There’s something to be said for a savvy business plan. Flutist and International Contemporary Ensemble founder Claire Chase, for example, has created a brilliant engine for ongoing performance premieres – and, not incidentally, fundraising – with her 24-year commissioning project Density 2036. Likewise, Kronos Quartet’s 50 for the Future, launched in 2015 and concluding this year, is a laudable effort that commissions composers while expanding their own repertoire. Kronos has made the scores available for download and performance free of charge, extending the benefits to quartets around the world. The Kronos benevolence also extends to Kaufman Music Center's Special Music School, the center's public school that teaches music as a core subject, and Face the Music, their teen new-music program.
Those efforts were in evidence at the Quartet’s concert at Merkin Hall at Kaufman Music Center just north of Lincoln Center in Manhattan. All of the pieces performed in the long and varied program were from the 50 for the Future book, including two that featured student musicians. It would no doubt be a daunting prospect for a student string quartet to share a stage with Kronos, but the Special Music School Quartet did just that, opening the evening with Charlton Singleton’s Testimony and a notably beautiful tone from 15-year-old Ana Isabela España’s violin.
Kronos, though, played the bulk of the program. Peni Candra Rini’s Maduswara, arranged by Jacob Garchik, was an utterly charming piece that teased at exotica. A prerecorded track with electronic frogs and crickets called Martin Denny to mind. Dissonant motifs and a lovely passage evoking gentle rain, small drums and gongs added to the scene. Aruna Narayan’s Mishra Pilu (arranged by Reena Esmail) likewise used an evocative backing track: in this case a shruti box supporting a round robin of melody lines set in a raga format, with some convincingly tabla-like percussion tapped out by Sunny Yang on her cello.
On the complexity tip, Inti Figgis-Vizueta’s branching patterns (which, like Rini and Narayan’s pieces, was receiving its premiere) was a brain-tingling structure, impressively fracturing into shards of melody and rich harmonies. Sky Macklay’s enthralling Vertebrae cast suspenseful false-harmonic arpeggios against frenetic mismatched lines, finding unison only at the end.
With Little Black Book, Intelligent Dance Music producer Jlin kept a trace of the heavy beats she usually works with by way of a large bass drum and pedal, which Yang was tasked with playing. Little Black Book didn’t strongly reflect Jlin’s electronic music, although parallels were there, but it was one of the most exciting pieces on the program. Jlin wasn’t the only composer from outside the concert music realm. Before Kronos took the stage, the Kodak Quartet played Séraphîta by Trey Spruance, best known as a member of the rock bands Mr.

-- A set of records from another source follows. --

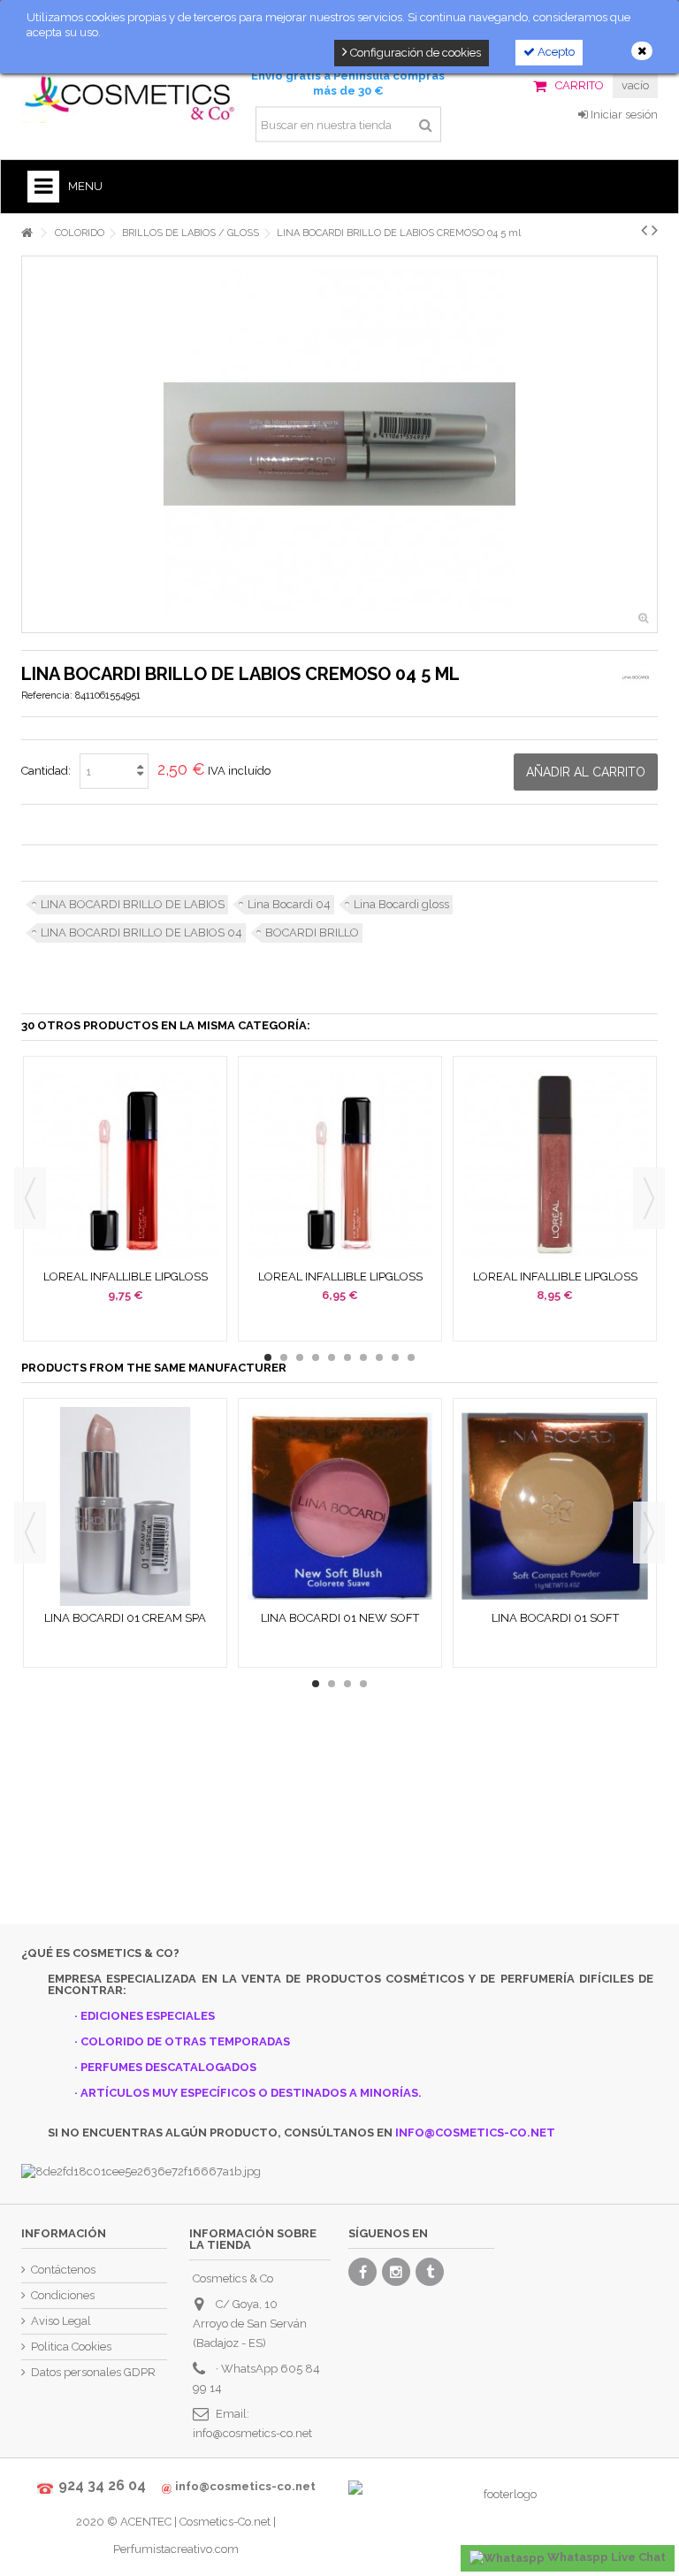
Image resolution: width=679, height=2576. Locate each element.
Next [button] (649, 1198)
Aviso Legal (61, 2321)
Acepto (555, 51)
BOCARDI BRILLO (312, 932)
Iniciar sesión (623, 114)
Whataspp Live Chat (605, 2557)
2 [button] (283, 1357)
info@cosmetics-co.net (252, 2433)
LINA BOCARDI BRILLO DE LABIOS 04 (141, 932)
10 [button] (411, 1357)
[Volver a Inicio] (26, 233)
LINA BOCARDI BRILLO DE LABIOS (133, 904)
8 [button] (379, 1357)
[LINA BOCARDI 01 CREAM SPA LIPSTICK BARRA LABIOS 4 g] (125, 1507)
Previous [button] (30, 1198)
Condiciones (63, 2295)
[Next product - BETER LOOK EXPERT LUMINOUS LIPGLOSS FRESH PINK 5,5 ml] (655, 230)
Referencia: (46, 695)
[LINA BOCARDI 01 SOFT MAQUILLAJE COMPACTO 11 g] (555, 1507)
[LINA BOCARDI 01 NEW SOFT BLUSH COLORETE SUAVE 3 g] (340, 1507)
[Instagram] (396, 2272)
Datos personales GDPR (93, 2372)
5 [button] (331, 1357)
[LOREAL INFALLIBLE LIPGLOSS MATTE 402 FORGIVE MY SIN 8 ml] (125, 1165)
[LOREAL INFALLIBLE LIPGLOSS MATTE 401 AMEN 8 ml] (340, 1165)
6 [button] (347, 1357)
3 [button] (299, 1357)
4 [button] (315, 1357)
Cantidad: (46, 770)
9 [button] (395, 1357)
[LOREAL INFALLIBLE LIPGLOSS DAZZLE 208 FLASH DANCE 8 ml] (555, 1165)
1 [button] (267, 1357)
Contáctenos (63, 2269)
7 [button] (363, 1357)
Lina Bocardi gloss (401, 904)
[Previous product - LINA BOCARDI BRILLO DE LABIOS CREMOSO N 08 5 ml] (644, 230)
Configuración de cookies (414, 52)
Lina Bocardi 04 (289, 904)
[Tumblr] (430, 2272)
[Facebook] (362, 2272)
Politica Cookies (71, 2346)
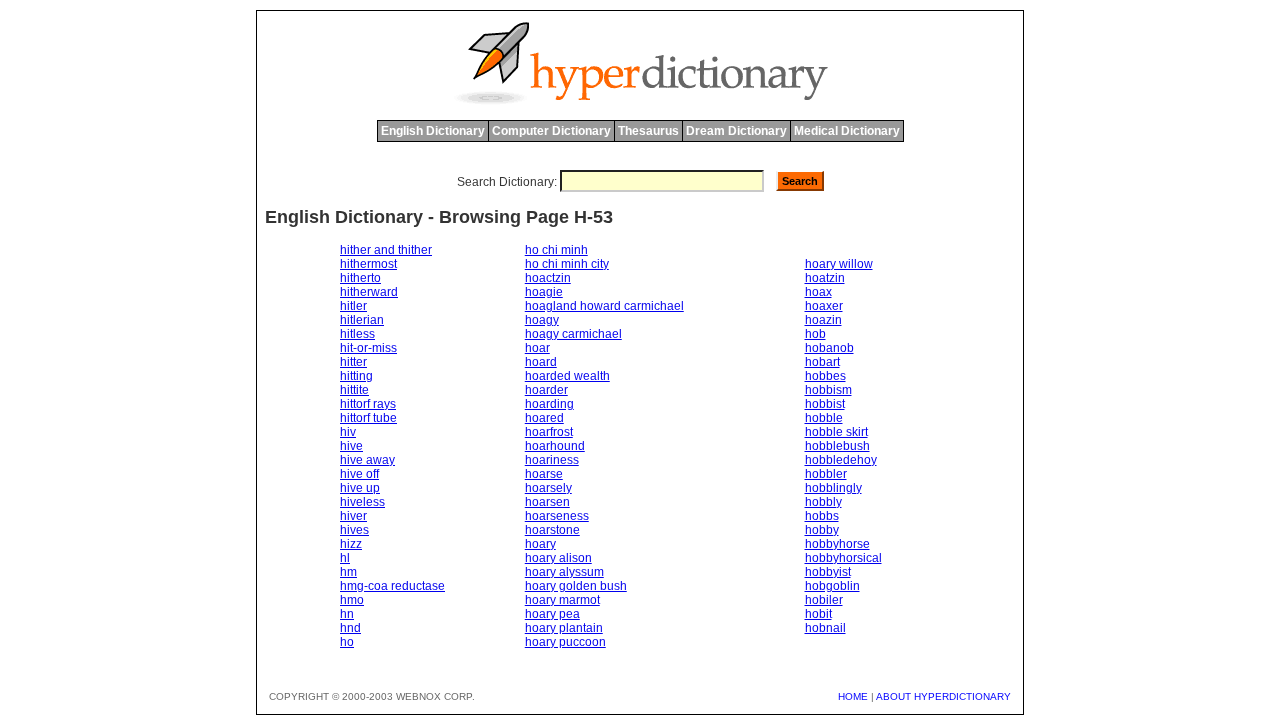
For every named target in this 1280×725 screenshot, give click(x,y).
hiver (353, 516)
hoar (537, 348)
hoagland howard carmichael (604, 306)
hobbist (825, 404)
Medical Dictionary (847, 131)
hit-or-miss (368, 348)
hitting (356, 376)
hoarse (544, 474)
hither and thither (386, 250)
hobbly (823, 502)
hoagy (542, 320)
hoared (544, 418)
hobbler (826, 474)
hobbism (828, 390)
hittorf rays (368, 404)
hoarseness (557, 516)
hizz (351, 544)
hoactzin (548, 278)
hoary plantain (564, 628)
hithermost (368, 264)
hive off (359, 474)
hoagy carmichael (573, 334)
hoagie (544, 292)
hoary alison (558, 558)
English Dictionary (433, 131)
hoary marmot (562, 600)
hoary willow (839, 264)
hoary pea (552, 614)
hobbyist (828, 572)
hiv (348, 432)
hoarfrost (549, 432)
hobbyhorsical (843, 558)
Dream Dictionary (736, 131)
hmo (352, 600)
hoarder (546, 390)
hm (348, 572)
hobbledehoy (841, 460)
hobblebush (837, 446)
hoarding (549, 404)
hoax (818, 292)
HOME (853, 696)
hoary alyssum (564, 572)
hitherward (369, 292)
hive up (360, 488)
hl (345, 558)
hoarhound (555, 446)
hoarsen (547, 502)
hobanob (829, 348)
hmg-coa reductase (392, 586)
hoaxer (824, 306)
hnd (350, 628)
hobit (818, 614)
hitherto (360, 278)
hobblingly (833, 488)
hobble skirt (836, 432)
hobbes (825, 376)
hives (354, 530)
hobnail (825, 628)
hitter (353, 362)
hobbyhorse (837, 544)
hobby (822, 530)
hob (815, 334)
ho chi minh (556, 250)
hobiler (824, 600)
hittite (354, 390)
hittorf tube (368, 418)
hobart (822, 362)
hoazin (823, 320)
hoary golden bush (576, 586)
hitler (353, 306)
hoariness (552, 460)
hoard (541, 362)
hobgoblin (832, 586)
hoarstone (552, 530)
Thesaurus (648, 131)
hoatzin (825, 278)
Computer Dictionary (551, 131)
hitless (357, 334)
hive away (367, 460)
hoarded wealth (567, 376)
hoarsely (548, 488)
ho (347, 642)
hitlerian (362, 320)
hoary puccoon (565, 642)
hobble (824, 418)
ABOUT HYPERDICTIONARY (943, 696)
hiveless (362, 502)
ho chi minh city (567, 264)
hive (351, 446)
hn (347, 614)
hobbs (822, 516)
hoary (540, 544)
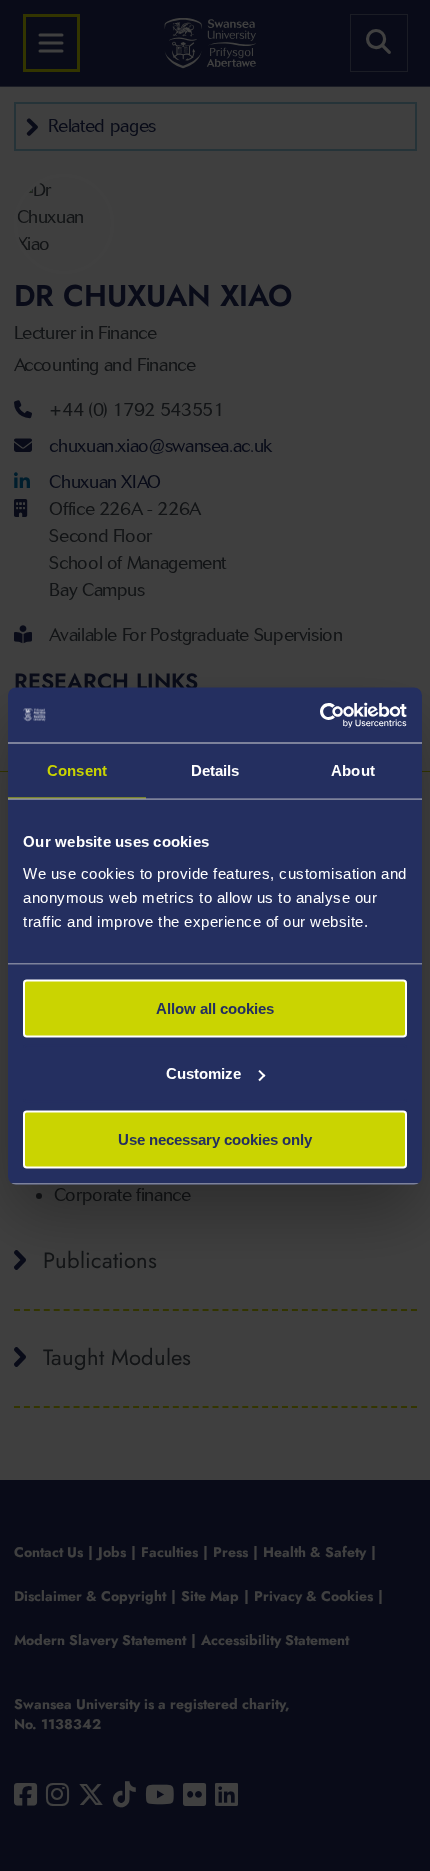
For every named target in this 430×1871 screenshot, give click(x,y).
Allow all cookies (215, 1007)
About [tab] (353, 770)
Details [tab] (215, 770)
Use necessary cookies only (215, 1138)
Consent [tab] (77, 770)
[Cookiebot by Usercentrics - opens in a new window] (319, 715)
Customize (203, 1073)
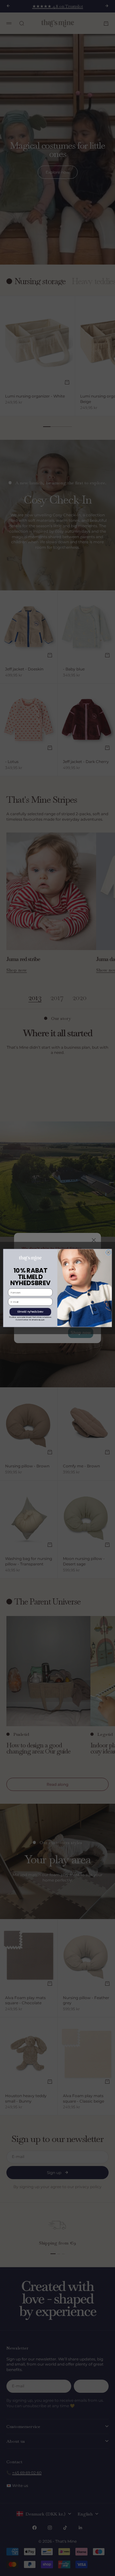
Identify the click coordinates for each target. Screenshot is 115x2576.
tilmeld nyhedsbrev (30, 1312)
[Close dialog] (108, 1252)
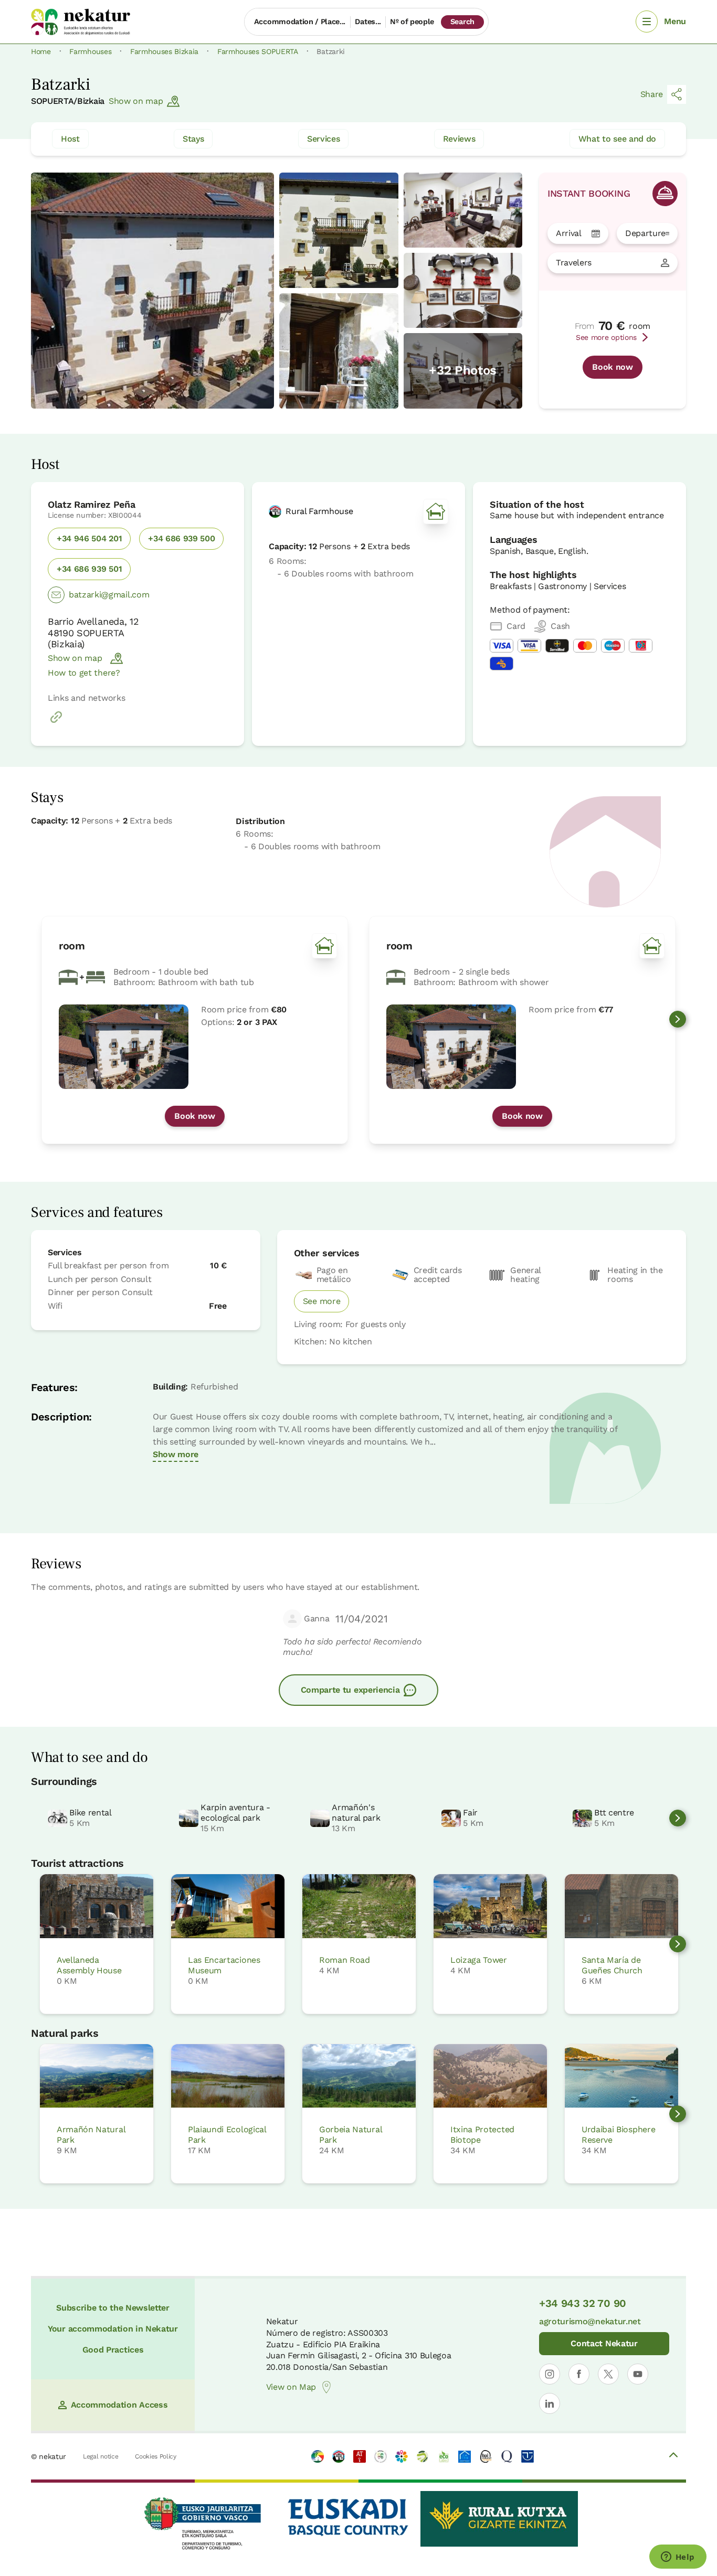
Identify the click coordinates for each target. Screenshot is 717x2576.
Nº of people (412, 21)
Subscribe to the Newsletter (112, 2308)
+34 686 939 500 (181, 538)
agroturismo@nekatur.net (590, 2321)
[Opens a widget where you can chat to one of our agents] (678, 2558)
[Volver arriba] (673, 2456)
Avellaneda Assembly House (89, 1965)
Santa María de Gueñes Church (612, 1965)
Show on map (136, 101)
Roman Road (344, 1960)
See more (321, 1301)
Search (462, 21)
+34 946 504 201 (89, 538)
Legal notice (100, 2456)
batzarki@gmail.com (109, 595)
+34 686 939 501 (89, 569)
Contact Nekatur (604, 2343)
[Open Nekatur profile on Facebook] (578, 2374)
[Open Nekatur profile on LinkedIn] (549, 2403)
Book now (612, 367)
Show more (175, 1454)
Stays (193, 139)
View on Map (291, 2387)
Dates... (368, 21)
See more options (606, 337)
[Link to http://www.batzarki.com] (56, 723)
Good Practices (113, 2350)
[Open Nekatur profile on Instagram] (549, 2374)
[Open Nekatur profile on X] (608, 2374)
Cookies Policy (155, 2456)
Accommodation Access (119, 2405)
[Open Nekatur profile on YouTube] (637, 2374)
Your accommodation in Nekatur (113, 2329)
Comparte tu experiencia (350, 1690)
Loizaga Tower (478, 1960)
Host (70, 139)
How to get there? (84, 673)
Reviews (459, 139)
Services (323, 139)
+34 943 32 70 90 (582, 2303)
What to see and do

Bungle and Secret Chiefs 3.
To call Philip Glass’s music "cinematic" would be nothing profound given his extensive work for film, and to suggest it was a closing theme for an imaginary credit roll would seem dismissive. His Quartet Satz, also a 50 for the Future commission, was dramatic and expansive, with no undue sentiment afforded by the opportunity given to the 16 student musicians who joined Kronos in a bass-less string orchestra. The piece, expanded from its original quartet version, made for a fitting finale.